** WRITTEN INSTRUCTION **
Rewrite the entries below as a numbered list, one line per item, leaving out any blank lines.

** RECORDS FOR THIS TASK **
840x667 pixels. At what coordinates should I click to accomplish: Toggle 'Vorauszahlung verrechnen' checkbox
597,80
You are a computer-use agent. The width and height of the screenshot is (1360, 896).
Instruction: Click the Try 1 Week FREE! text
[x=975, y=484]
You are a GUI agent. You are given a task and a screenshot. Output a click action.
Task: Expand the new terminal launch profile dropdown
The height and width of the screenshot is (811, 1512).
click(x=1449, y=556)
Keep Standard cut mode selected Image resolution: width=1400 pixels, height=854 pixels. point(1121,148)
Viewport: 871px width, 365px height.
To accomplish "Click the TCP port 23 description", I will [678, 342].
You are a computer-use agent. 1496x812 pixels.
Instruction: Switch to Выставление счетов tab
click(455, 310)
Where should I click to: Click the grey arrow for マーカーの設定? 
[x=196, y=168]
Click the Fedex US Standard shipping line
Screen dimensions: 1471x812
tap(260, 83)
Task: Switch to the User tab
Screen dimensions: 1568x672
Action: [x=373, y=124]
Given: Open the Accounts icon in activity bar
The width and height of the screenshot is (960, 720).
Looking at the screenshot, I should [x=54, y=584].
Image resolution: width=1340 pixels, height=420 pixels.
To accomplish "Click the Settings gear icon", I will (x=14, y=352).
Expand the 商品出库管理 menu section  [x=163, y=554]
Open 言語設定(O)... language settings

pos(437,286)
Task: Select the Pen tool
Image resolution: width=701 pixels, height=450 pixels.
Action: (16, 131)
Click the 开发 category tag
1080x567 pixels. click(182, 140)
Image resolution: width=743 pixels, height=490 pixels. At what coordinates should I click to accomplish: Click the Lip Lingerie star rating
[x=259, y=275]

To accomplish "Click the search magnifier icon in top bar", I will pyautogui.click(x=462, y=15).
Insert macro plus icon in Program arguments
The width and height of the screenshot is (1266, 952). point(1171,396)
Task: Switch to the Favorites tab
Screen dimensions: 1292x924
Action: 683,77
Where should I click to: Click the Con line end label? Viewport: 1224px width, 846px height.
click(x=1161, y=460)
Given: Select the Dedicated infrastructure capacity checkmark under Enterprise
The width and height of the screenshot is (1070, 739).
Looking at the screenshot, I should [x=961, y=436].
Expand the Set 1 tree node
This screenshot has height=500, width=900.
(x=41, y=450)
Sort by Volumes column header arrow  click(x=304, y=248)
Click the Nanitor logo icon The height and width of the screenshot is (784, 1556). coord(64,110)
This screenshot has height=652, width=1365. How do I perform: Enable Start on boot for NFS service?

** SOLUTION FOR THIS TASK **
1. 840x667 pixels. At what coordinates should I click to accomplish: Toggle 'Vorauszahlung verrechnen' checkbox
2. 597,80
3. You are a computer-use agent. The width and height of the screenshot is (1360, 896).
4. Instruction: Click the Try 1 Week FREE! text
5. [x=975, y=484]
6. You are a GUI agent. You are given a task and a screenshot. Output a click action.
7. Task: Expand the new terminal launch profile dropdown
8. The height and width of the screenshot is (811, 1512).
9. click(x=1449, y=556)
10. Keep Standard cut mode selected Image resolution: width=1400 pixels, height=854 pixels. point(1121,148)
11. Viewport: 871px width, 365px height.
12. To accomplish "Click the TCP port 23 description", I will [678, 342].
13. You are a computer-use agent. 1496x812 pixels.
14. Instruction: Switch to Выставление счетов tab
15. click(455, 310)
16. Where should I click to: Click the grey arrow for マーカーの設定? 
17. [x=196, y=168]
18. Click the Fedex US Standard shipping line
19. Screen dimensions: 1471x812
20. tap(260, 83)
21. Task: Switch to the User tab
22. Screen dimensions: 1568x672
23. Action: [x=373, y=124]
24. Given: Open the Accounts icon in activity bar
25. The width and height of the screenshot is (960, 720).
26. Looking at the screenshot, I should [x=54, y=584].
27. Image resolution: width=1340 pixels, height=420 pixels.
28. To accomplish "Click the Settings gear icon", I will (x=14, y=352).
29. Expand the 商品出库管理 menu section  [x=163, y=554]
30. Open 言語設定(O)... language settings
31. pos(437,286)
32. Task: Select the Pen tool
33. Image resolution: width=701 pixels, height=450 pixels.
34. Action: (16, 131)
35. Click the 开发 category tag
36. 1080x567 pixels. click(182, 140)
37. Image resolution: width=743 pixels, height=490 pixels. At what coordinates should I click to accomplish: Click the Lip Lingerie star rating
38. [x=259, y=275]
39. To accomplish "Click the search magnifier icon in top bar", I will pyautogui.click(x=462, y=15).
40. Insert macro plus icon in Program arguments
41. The width and height of the screenshot is (1266, 952). point(1171,396)
42. Task: Switch to the Favorites tab
43. Screen dimensions: 1292x924
44. Action: 683,77
45. Where should I click to: Click the Con line end label? Viewport: 1224px width, 846px height.
46. click(x=1161, y=460)
47. Given: Select the Dedicated infrastructure capacity checkmark under Enterprise
48. The width and height of the screenshot is (1070, 739).
49. Looking at the screenshot, I should [x=961, y=436].
50. Expand the Set 1 tree node
51. This screenshot has height=500, width=900.
52. (x=41, y=450)
53. Sort by Volumes column header arrow  click(x=304, y=248)
54. Click the Nanitor logo icon The height and width of the screenshot is (784, 1556). coord(64,110)
55. This screenshot has height=652, width=1365. How do I perform: Enable Start on boot for NFS service?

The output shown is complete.